▶ [Given task]: Output as a Markdown table with the columns "No." and "Line" the items that begin at the line containing "Given: Select Integration Hub Overview tab" and end after the line containing "Looking at the", numbering each row and omitting blank lines.

▶ [Data lines]:
# # # #

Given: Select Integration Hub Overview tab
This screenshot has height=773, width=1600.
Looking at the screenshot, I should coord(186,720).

# # # #

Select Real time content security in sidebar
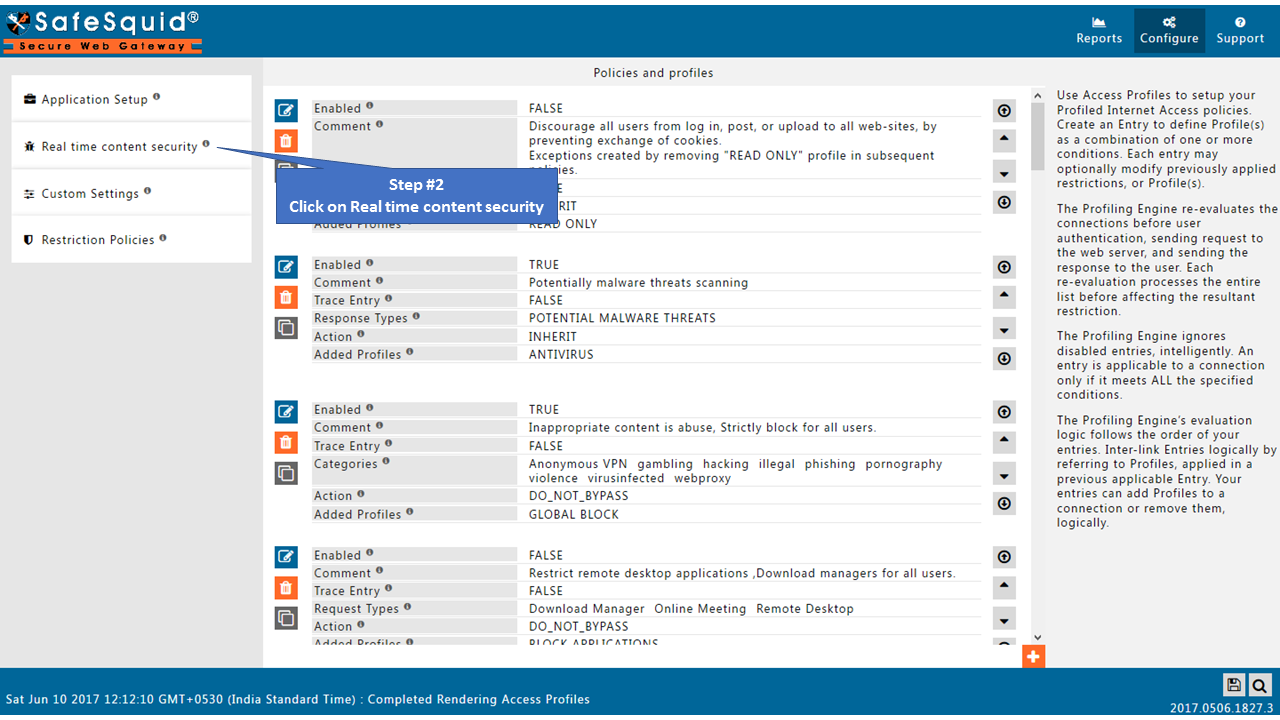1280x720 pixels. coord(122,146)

# # # #

▶ [Written answer]:
| No. | Line |
|---|---|
| 1 | Given: Select Integration Hub Overview tab |
| 2 | This screenshot has height=773, width=1600. |
| 3 | Looking at the screenshot, I should coord(186,720). |